Il est indispensable, dans un premier temps, de mesurer l’importance publique des affaires visant la prestation de soins de santé aux Autochtones et de tenir compte des obstacles systémiques auxquels les communautés autochtones font face pour exercer leurs droits légaux. Il faut également exiger que les tribunaux des droits de la personne reconnaissent qu’on ne peut appréhender l’ampleur du préjudice et de la discrimination qu’en examinant les identités cumulées conjointement, et non séparément.

À l’heure actuelle, deux affaires importantes de nature systémique visant à protéger les droits des Autochtones en matière de soins de santé sont en cours d’instruction dans les plus grands tribunaux des droits de la personne du pays. En février 2019, la CODP a déposé une plainte alléguant que des fournisseurs de services publics avaient fait preuve de discrimination en raison du traitement qu’ils avaient infligé à Joey Knapaysweet et à Agnes Sutherland, décédés à Timmins en 2018 après avoir quitté la Première Nation de Fort Albany, à plus de 400 kilomètres de là, afin d’obtenir des services de santé qui n’étaient pas offerts dans leur collectivité.

En juillet 2020, l’Union of British Columbia Indian Chiefs a déposé une plainte contre le ministère de la Santé au nom des communautés autochtones, affirmant que la politique de la province en matière de transplantation hépatique restreignait de manière discriminatoire « l’accès à des soins de santé vitaux et nécessaires ». En conférant à la plainte le statut d’affaire représentative, le tribunal a indiqué que les Autochtones étaient « sous-représentés de manière disproportionnée » dans les recours pour violation des droits de la personne.

Bien que le décès de Joyce Echaquan ait donné lieu à des licenciements, à des excuses et à des réflexions sur la mise en place d’une formation contre le racisme, il est peu probable que ces mesures aboutissent à un changement à long terme. Les efforts doivent dépasser les réactions ponctuelles. Nous devrions nous indigner de ce qui est arrivé à Joyce Echaquan. Mais nous devrions également nous indigner de ce qui se passait bien avant sa mort et de ce qui se reproduira inévitablement si nous ne traduisons pas notre indignation en actes concrets.
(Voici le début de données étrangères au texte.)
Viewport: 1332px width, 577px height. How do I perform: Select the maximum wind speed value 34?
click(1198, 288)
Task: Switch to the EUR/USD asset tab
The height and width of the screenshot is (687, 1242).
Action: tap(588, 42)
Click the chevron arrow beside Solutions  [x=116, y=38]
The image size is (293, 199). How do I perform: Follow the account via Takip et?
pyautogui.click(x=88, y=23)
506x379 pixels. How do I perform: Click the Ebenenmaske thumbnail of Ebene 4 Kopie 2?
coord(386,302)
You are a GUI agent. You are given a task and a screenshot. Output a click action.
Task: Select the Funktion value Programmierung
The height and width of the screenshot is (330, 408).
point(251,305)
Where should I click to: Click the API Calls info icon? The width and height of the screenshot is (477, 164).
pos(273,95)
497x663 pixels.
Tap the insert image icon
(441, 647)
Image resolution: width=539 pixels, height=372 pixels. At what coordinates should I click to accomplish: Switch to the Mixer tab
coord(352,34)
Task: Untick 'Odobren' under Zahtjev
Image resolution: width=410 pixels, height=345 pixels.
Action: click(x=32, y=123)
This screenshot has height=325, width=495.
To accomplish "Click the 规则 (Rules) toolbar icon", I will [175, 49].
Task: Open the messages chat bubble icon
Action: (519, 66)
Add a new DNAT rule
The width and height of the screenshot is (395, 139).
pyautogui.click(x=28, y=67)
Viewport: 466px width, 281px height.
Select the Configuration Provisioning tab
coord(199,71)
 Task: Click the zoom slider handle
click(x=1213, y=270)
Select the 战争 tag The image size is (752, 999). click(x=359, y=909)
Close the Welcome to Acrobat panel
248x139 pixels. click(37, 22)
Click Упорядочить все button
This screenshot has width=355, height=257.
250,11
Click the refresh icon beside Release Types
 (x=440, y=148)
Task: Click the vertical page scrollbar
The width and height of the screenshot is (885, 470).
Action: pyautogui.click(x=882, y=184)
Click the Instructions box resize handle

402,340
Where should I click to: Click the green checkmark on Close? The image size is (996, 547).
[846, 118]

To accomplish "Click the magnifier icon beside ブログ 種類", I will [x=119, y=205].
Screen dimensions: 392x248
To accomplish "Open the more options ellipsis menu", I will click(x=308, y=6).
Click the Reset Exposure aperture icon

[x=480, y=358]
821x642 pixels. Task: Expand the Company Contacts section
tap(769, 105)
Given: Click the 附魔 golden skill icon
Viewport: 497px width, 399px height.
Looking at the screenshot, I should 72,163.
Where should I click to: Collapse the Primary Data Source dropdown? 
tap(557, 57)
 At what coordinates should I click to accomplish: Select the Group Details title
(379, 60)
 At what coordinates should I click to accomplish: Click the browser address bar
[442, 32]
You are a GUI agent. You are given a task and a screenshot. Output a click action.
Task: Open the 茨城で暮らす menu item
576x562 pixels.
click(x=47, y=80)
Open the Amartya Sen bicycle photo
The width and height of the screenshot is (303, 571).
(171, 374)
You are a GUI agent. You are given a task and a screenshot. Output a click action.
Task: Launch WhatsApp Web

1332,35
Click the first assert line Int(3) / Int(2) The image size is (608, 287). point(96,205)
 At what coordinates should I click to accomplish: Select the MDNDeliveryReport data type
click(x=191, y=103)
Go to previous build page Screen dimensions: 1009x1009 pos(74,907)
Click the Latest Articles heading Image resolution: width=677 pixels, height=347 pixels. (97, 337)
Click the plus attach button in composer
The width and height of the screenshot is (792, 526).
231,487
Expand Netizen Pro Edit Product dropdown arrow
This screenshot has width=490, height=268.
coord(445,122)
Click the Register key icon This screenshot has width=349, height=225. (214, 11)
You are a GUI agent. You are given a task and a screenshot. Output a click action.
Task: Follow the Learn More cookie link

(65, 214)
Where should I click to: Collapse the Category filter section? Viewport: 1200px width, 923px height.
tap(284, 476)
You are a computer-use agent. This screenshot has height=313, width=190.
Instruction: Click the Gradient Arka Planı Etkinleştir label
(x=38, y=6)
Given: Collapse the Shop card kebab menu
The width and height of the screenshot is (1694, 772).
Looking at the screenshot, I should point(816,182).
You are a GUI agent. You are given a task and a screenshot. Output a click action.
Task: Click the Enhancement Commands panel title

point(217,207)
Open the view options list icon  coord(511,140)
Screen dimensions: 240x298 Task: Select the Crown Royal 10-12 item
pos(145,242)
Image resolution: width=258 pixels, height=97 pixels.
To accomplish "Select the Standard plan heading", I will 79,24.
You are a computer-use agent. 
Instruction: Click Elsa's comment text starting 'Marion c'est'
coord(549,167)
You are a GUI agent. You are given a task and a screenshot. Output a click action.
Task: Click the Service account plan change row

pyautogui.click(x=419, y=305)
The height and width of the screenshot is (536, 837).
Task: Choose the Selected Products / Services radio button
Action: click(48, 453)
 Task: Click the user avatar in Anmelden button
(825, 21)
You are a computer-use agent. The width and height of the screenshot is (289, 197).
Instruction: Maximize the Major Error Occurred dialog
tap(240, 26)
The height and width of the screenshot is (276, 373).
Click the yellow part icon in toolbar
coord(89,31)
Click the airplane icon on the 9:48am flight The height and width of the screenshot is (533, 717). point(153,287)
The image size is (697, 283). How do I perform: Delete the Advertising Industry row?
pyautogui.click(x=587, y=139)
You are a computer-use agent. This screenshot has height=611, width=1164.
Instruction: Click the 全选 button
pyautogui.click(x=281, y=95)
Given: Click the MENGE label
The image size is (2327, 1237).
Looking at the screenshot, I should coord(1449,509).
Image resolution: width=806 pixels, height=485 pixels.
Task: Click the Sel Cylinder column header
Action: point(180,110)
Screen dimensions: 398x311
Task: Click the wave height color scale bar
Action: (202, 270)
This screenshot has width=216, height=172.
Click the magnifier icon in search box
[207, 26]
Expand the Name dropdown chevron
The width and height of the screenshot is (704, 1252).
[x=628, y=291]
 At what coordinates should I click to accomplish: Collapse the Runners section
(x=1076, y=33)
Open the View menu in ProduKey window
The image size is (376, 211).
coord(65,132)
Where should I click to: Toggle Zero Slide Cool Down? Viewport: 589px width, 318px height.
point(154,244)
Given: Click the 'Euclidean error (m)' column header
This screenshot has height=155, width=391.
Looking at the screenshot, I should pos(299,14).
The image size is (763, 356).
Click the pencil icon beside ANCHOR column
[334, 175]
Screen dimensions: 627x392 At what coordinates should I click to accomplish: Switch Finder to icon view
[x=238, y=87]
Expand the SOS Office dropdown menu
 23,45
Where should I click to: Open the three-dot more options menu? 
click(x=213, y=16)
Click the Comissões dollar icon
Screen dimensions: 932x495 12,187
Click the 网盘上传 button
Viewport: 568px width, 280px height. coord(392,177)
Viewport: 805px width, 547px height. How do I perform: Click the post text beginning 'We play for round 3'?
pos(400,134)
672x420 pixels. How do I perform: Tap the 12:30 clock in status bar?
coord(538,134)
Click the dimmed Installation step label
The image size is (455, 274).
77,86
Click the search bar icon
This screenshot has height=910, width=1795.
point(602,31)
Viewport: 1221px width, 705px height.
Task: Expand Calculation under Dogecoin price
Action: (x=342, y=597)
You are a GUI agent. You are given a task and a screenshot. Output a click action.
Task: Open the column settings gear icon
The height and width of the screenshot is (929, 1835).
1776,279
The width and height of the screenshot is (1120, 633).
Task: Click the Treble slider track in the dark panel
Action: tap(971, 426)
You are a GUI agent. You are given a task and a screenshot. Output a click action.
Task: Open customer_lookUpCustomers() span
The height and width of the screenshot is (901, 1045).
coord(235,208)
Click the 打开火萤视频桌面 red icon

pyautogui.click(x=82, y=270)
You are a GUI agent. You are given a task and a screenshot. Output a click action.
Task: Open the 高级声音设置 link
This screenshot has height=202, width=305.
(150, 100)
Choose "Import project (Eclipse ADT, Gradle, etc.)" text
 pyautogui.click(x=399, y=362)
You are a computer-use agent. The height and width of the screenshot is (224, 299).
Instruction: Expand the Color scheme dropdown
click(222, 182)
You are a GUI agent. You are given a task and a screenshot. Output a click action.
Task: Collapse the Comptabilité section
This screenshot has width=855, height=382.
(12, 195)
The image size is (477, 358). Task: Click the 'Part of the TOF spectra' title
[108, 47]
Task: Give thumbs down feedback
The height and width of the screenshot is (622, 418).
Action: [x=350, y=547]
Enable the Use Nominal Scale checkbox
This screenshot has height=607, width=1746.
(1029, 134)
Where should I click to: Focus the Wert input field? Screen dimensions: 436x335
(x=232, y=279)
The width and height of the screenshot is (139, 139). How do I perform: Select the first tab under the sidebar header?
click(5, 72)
Notre société et nos systèmes juridiques doivent reconnaître que les discriminations actuelles sont profondément systémiques et présentent un caractère hautement multidimensionnel et que, au bout du compte, ce sont la dignité, les droits de la personne et la vie d’individus qui sont en jeu.

Ena Chadha est commissaire en chef de la Commission ontarienne des droits de la personne.